STATED TASK –
Report each line of the records that contains the word "column", copying every such line in full.

Data listing:
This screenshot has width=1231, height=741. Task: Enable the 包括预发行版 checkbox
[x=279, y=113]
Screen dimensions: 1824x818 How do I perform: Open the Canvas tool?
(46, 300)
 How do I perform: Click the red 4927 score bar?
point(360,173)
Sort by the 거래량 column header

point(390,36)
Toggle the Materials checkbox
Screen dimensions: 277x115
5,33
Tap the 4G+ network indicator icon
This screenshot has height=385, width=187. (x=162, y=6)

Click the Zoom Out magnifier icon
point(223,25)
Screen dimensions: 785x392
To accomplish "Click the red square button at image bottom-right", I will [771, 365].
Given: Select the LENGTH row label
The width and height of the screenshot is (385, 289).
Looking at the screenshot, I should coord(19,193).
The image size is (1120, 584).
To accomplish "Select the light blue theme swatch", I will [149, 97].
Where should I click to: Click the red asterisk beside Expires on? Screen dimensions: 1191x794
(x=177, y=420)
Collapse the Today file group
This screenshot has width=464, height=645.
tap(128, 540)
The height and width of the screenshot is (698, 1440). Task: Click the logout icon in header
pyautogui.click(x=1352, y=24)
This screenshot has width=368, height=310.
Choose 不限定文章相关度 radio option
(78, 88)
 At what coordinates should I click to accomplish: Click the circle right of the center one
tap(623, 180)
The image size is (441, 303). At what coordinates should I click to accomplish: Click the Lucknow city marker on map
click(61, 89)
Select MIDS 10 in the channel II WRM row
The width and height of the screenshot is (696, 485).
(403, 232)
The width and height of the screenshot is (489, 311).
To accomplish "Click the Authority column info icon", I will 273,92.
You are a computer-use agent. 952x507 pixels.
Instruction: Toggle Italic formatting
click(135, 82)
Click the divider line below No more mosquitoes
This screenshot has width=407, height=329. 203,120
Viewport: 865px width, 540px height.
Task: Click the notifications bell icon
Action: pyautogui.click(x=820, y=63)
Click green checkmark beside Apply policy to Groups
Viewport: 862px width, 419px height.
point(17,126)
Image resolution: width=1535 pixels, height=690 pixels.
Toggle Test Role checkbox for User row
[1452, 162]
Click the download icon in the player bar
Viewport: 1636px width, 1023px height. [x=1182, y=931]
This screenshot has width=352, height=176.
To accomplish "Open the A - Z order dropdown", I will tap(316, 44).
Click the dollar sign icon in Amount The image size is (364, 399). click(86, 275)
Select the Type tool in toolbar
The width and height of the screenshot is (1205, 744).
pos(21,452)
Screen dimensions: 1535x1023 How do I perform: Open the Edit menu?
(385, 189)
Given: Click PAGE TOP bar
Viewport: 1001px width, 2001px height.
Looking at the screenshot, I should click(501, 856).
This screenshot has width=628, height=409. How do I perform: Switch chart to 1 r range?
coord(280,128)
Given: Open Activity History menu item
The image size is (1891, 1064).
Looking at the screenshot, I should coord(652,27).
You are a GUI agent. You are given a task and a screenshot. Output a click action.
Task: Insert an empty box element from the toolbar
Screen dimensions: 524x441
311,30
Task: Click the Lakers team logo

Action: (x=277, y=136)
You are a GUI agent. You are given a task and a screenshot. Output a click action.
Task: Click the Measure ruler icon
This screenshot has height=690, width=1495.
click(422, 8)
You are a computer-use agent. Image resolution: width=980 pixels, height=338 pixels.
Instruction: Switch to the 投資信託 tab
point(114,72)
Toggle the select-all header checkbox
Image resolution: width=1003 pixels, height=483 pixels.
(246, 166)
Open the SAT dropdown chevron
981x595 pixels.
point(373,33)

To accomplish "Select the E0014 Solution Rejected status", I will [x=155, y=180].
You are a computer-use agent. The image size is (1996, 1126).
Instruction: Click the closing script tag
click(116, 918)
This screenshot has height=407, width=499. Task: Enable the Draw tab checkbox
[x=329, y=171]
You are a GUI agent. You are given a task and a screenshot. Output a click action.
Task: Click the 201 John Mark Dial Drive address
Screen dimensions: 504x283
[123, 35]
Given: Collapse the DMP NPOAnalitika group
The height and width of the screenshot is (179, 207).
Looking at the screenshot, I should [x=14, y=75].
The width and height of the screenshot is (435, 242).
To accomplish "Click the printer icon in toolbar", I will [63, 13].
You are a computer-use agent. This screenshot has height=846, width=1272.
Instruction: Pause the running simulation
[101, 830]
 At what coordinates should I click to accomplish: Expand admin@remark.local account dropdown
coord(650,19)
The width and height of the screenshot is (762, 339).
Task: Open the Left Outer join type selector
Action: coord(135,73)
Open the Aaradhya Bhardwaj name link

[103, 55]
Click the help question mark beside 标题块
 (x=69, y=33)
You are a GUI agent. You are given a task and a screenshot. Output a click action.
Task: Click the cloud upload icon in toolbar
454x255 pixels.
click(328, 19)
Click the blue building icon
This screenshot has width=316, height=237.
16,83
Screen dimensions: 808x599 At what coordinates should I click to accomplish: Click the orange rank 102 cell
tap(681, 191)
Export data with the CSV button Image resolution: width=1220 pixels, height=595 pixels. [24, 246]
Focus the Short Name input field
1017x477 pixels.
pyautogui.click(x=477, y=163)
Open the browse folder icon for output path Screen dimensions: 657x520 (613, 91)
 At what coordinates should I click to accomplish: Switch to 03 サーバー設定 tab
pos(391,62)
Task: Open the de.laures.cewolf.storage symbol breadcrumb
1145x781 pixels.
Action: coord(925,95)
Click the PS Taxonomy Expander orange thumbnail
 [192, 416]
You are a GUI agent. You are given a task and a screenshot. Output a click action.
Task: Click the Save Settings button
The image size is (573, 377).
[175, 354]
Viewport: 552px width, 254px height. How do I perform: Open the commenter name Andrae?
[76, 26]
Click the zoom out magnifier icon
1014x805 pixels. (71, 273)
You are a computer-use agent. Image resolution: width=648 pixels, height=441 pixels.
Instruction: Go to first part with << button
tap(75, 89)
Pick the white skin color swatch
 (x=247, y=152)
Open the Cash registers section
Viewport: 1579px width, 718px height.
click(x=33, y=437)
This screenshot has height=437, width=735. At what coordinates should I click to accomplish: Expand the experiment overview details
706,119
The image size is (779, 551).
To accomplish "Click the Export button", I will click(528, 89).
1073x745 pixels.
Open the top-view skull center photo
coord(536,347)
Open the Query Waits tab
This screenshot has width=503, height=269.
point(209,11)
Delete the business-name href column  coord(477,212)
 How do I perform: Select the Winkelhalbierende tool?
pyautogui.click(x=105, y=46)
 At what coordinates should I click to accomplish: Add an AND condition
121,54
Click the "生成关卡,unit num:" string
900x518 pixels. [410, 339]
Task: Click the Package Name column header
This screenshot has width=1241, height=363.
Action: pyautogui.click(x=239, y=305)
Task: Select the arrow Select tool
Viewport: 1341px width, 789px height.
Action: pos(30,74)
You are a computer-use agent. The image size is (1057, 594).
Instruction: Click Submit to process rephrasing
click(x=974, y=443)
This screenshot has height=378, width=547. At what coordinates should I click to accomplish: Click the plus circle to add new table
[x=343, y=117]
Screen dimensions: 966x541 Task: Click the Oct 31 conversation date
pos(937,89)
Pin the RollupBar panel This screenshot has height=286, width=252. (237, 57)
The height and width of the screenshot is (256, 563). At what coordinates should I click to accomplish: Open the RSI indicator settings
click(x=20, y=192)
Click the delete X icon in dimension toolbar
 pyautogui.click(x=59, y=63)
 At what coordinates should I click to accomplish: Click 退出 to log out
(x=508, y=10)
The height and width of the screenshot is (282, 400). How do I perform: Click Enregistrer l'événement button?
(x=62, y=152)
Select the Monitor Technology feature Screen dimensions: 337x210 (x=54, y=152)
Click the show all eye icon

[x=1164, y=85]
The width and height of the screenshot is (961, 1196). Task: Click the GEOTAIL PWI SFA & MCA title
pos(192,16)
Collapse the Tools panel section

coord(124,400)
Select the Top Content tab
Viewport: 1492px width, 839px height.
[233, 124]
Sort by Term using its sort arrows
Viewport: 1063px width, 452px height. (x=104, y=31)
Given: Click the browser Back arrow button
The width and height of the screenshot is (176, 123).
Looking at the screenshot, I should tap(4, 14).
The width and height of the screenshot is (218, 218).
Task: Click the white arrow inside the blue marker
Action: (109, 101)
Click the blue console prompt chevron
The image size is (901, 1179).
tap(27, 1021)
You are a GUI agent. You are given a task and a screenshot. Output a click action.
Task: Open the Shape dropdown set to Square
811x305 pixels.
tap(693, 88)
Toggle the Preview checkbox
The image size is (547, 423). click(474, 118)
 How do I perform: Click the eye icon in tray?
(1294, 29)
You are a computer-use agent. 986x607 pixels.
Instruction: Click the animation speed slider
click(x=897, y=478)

FULL OUTPUT –
Sort by the 거래량 column header
To accomplish "Click the Authority column info icon", I will 273,92.
Delete the business-name href column  coord(477,212)
Task: Click the Package Name column header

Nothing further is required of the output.